+++ Dataset records

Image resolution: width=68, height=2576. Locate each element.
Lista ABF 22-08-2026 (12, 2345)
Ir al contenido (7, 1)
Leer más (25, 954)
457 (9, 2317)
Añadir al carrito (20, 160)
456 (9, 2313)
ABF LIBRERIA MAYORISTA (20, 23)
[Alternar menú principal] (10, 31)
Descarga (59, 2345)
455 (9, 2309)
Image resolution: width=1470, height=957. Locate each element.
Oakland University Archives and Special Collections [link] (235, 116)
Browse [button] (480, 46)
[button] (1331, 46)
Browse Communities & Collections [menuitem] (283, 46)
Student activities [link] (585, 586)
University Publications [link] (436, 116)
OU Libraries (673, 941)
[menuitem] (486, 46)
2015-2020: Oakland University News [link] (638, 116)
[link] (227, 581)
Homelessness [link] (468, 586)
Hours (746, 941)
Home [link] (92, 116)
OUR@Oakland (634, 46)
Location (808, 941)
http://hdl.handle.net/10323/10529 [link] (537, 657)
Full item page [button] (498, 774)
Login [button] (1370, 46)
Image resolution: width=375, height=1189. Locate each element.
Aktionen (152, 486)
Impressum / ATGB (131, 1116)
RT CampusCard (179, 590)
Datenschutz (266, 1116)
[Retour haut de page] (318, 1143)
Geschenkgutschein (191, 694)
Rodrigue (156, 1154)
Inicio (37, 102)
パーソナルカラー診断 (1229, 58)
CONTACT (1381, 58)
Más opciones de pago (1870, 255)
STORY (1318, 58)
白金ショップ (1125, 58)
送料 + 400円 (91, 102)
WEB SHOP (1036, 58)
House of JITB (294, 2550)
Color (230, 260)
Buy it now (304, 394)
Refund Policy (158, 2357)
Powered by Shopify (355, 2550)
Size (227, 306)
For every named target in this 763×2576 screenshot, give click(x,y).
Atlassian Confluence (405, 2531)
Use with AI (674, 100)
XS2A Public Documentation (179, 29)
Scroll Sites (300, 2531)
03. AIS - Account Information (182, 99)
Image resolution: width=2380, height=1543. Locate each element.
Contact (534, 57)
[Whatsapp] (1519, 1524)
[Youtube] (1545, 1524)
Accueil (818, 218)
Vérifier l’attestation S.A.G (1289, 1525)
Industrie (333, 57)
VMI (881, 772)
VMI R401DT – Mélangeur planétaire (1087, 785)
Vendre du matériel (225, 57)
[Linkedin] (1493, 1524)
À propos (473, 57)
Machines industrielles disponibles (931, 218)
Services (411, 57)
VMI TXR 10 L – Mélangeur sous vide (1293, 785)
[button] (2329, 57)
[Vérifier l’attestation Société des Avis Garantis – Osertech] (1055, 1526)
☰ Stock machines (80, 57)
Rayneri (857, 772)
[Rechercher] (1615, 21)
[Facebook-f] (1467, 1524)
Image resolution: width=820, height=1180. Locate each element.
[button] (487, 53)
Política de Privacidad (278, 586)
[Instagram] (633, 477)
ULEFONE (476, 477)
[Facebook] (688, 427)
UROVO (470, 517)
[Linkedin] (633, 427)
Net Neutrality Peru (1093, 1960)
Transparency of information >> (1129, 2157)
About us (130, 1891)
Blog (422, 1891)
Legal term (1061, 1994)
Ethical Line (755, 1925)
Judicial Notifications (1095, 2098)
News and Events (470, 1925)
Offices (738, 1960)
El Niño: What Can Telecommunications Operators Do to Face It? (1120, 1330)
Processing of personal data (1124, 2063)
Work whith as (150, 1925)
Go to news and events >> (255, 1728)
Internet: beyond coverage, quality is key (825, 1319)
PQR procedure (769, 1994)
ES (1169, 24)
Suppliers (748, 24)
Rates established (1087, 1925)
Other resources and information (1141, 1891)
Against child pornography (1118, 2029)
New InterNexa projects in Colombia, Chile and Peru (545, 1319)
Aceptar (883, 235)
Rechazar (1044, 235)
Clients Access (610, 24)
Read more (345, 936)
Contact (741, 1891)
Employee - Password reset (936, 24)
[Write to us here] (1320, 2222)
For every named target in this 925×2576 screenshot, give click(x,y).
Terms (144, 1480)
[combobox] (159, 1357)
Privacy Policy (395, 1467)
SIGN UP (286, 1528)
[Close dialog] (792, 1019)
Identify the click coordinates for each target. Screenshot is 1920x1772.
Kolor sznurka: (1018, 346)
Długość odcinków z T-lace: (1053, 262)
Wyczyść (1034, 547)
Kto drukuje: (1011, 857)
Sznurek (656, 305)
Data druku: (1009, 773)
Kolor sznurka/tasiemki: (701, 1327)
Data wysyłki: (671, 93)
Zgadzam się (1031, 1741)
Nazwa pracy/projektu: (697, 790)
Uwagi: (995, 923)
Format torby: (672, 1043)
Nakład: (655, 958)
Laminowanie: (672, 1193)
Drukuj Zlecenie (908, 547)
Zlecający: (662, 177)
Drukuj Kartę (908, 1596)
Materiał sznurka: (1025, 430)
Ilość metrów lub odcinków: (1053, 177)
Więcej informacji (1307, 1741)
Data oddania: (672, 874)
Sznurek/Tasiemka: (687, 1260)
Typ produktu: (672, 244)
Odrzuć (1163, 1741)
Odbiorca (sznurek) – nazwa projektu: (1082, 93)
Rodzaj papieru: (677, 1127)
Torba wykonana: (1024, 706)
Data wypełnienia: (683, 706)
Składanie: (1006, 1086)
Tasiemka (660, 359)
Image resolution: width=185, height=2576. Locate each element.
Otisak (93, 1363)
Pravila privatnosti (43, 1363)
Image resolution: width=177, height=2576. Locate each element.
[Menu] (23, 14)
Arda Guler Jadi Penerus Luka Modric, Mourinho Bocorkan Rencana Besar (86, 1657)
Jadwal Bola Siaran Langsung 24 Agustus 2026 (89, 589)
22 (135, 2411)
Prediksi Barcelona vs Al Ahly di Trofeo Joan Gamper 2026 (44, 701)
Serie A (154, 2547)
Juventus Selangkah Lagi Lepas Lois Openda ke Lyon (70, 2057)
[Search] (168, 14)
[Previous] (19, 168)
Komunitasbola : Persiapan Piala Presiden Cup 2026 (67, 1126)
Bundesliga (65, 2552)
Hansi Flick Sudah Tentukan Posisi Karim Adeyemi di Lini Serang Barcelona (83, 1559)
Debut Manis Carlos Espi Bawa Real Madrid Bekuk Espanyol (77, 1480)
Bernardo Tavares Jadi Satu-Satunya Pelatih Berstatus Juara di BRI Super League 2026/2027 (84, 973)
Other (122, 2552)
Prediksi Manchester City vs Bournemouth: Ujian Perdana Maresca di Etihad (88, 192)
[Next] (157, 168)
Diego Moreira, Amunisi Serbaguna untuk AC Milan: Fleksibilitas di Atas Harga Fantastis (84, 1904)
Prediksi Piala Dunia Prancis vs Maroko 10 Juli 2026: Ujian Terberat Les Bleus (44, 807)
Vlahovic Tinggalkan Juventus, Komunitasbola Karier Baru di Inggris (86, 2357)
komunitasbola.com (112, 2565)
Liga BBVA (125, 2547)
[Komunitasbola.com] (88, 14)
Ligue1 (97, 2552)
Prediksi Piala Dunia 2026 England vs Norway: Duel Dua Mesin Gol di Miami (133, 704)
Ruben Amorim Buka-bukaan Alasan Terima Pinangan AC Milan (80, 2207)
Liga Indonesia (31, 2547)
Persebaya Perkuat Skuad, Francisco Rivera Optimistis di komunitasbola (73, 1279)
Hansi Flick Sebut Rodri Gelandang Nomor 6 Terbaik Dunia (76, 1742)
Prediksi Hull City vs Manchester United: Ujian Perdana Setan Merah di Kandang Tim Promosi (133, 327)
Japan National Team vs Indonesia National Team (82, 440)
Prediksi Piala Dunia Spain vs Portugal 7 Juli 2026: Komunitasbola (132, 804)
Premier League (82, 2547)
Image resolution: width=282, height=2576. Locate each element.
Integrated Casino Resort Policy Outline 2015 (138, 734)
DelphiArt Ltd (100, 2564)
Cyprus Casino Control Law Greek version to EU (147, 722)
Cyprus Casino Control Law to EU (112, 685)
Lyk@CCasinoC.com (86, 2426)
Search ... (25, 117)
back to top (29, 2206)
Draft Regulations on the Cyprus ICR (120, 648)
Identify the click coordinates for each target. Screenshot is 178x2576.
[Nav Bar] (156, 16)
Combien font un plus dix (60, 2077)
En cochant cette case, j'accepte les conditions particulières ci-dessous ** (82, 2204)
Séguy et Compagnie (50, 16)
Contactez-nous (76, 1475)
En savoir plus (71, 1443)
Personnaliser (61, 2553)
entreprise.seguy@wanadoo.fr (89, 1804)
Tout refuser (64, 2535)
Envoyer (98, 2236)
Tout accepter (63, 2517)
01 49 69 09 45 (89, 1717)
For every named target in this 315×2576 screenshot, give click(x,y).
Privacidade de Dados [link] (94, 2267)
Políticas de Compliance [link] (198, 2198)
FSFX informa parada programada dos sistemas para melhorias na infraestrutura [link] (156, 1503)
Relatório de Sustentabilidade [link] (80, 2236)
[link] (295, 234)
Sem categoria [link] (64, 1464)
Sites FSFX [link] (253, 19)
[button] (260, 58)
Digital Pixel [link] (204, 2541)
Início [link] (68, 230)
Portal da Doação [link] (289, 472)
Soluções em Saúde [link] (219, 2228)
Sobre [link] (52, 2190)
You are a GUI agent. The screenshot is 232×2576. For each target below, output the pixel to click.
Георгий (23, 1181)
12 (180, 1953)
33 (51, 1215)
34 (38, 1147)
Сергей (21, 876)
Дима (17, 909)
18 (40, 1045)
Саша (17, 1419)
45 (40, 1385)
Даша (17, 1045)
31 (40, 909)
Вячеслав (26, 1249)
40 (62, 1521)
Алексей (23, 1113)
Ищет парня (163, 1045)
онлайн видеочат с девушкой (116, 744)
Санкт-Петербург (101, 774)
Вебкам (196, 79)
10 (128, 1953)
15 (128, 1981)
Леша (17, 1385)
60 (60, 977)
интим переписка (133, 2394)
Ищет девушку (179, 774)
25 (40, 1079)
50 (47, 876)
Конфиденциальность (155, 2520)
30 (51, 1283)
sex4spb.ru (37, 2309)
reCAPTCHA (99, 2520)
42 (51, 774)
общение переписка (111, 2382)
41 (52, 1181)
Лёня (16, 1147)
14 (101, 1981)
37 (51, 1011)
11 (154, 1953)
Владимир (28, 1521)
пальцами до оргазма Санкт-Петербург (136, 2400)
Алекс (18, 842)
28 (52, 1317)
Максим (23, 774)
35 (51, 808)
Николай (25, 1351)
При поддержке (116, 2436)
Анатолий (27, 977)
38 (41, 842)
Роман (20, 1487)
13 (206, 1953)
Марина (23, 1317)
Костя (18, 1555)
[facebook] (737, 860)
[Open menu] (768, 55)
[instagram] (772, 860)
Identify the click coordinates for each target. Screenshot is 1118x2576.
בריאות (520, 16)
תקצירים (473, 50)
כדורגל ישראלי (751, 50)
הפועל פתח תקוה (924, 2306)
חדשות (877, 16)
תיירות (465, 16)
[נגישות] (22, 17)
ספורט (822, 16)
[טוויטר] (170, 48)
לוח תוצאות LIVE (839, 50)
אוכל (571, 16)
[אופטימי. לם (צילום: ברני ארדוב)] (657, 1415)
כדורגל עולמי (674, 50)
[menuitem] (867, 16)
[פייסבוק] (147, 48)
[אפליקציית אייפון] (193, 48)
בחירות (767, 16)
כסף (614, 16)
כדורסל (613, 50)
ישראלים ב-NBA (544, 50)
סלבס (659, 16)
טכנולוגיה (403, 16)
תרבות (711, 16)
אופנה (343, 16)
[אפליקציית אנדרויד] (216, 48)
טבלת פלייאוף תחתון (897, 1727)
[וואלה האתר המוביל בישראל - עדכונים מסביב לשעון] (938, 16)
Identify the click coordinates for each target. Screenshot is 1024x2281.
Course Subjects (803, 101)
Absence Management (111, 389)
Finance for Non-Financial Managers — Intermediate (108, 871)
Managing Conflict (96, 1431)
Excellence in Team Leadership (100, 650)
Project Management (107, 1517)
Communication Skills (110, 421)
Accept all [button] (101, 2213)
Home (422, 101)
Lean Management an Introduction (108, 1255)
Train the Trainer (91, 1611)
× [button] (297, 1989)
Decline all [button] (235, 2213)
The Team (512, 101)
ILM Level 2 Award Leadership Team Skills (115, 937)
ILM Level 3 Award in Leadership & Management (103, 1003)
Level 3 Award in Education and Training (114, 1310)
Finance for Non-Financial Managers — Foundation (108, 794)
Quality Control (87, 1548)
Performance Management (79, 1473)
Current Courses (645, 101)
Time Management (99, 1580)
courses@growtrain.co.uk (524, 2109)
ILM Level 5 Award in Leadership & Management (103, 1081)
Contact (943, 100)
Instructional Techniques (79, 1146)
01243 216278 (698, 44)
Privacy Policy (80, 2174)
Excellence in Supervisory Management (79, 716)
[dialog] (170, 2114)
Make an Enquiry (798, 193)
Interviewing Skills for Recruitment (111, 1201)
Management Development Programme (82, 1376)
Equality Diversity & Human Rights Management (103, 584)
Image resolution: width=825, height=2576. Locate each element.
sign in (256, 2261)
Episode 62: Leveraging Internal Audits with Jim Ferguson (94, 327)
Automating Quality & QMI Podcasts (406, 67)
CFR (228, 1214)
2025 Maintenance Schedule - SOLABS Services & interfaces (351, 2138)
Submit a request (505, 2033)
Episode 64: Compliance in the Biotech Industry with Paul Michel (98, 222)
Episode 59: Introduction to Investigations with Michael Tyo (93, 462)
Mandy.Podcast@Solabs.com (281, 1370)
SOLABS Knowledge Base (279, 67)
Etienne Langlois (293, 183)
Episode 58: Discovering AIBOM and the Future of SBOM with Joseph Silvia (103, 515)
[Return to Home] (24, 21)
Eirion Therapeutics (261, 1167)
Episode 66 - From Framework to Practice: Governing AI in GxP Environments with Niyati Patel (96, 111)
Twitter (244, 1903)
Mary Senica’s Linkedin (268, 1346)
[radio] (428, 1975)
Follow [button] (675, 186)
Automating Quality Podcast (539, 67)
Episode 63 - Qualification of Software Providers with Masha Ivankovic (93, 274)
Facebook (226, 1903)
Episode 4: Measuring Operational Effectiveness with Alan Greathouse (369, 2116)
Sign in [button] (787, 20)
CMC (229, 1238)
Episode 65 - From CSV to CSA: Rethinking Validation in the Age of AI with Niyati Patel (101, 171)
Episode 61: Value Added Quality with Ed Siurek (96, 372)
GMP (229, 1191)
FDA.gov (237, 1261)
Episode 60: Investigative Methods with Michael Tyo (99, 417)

++++++

§ What needs to be done: Copy only this part of the entries above: the line with "Go to news and events >> (255, 1728)", the line with "Read more (345, 936)", and the lines between, all exactly as written.

§ Response to the task:
Go to news and events >> (255, 1728)
Internet: beyond coverage, quality is key (825, 1319)
PQR procedure (769, 1994)
ES (1169, 24)
Suppliers (748, 24)
Rates established (1087, 1925)
Other resources and information (1141, 1891)
Against child pornography (1118, 2029)
New InterNexa projects in Colombia, Chile and Peru (545, 1319)
Aceptar (883, 235)
Rechazar (1044, 235)
Clients Access (610, 24)
Read more (345, 936)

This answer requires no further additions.